**Trecho apresentado**
▽

Não sei como se passam estas questões no Açores, onde existe um número considerável de Poetas e Escritores. Espero que os açorianos tenham uma relação diferente. Acredito que se orgulham e exaltam os nomes dessa plêiade de Poetas e Escritores que tornaram espiritualmente mais rico os Açores.
Não os deixem adormecidos nas gavetas.
Na Madeira acontece como no país, em geral, está esquecido grande parte dos seus Escritores e Poetas, que tanto contribuíram para tornar mais rico o panorama literário madeirense. O curioso é que se ouve muitas vezes dizer que na Madeira não há Poetas nem Escritores, ignorando que os houve, durante todos os séculos. De resto não se compreenderia que assim não fosse.
É verdade que os programas curriculares estão sobrecarregados e por vezes não existe espaço para sensibilizar e motivar os alunos para estas áreas humanizantes. Porém, felizmente, que na Madeira existem programas especiais de leitura – “Baú de Leitura” – e o CRIAPoesia que reúne centenas de alunos. Dois programas inéditos, em Portugal. O CRIAPoesia, inclusivamente estende-se aos Açores, Canárias e Cabo Verde.

△

**Material recolhido**
▽

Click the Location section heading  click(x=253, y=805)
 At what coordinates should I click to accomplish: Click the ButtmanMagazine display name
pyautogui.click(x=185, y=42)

△

**Tarefas a realizar**
(a) Segundo o trecho, a que regiões se estende o CRIAPoesia?
(b) Enumere todos os nomes de lugares mencionados no trecho.
(c) Reescreva a parte do trecho que começa em "Não os deixem" e vai até "e Cabo Verde.", trocando "Madeira" por "Região Autónoma da Madeira".
Os dados não têm qualquer relação com o trecho.

**As soluções**
(a) Aos Açores, Canárias e Cabo Verde.

(b) Açores, Madeira, Portugal, Canárias, Cabo Verde

(c)
Não os deixem adormecidos nas gavetas.
Na Região Autónoma da Madeira acontece como no país, em geral, está esquecido grande parte dos seus Escritores e Poetas, que tanto contribuíram para tornar mais rico o panorama literário madeirense. O curioso é que se ouve muitas vezes dizer que na Região Autónoma da Madeira não há Poetas nem Escritores, ignorando que os houve, durante todos os séculos. De resto não se compreenderia que assim não fosse.
É verdade que os programas curriculares estão sobrecarregados e por vezes não existe espaço para sensibilizar e motivar os alunos para estas áreas humanizantes. Porém, felizmente, que na Região Autónoma da Madeira existem programas especiais de leitura – “Baú de Leitura” – e o CRIAPoesia que reúne centenas de alunos. Dois programas inéditos, em Portugal. O CRIAPoesia, inclusivamente estende-se aos Açores, Canárias e Cabo Verde.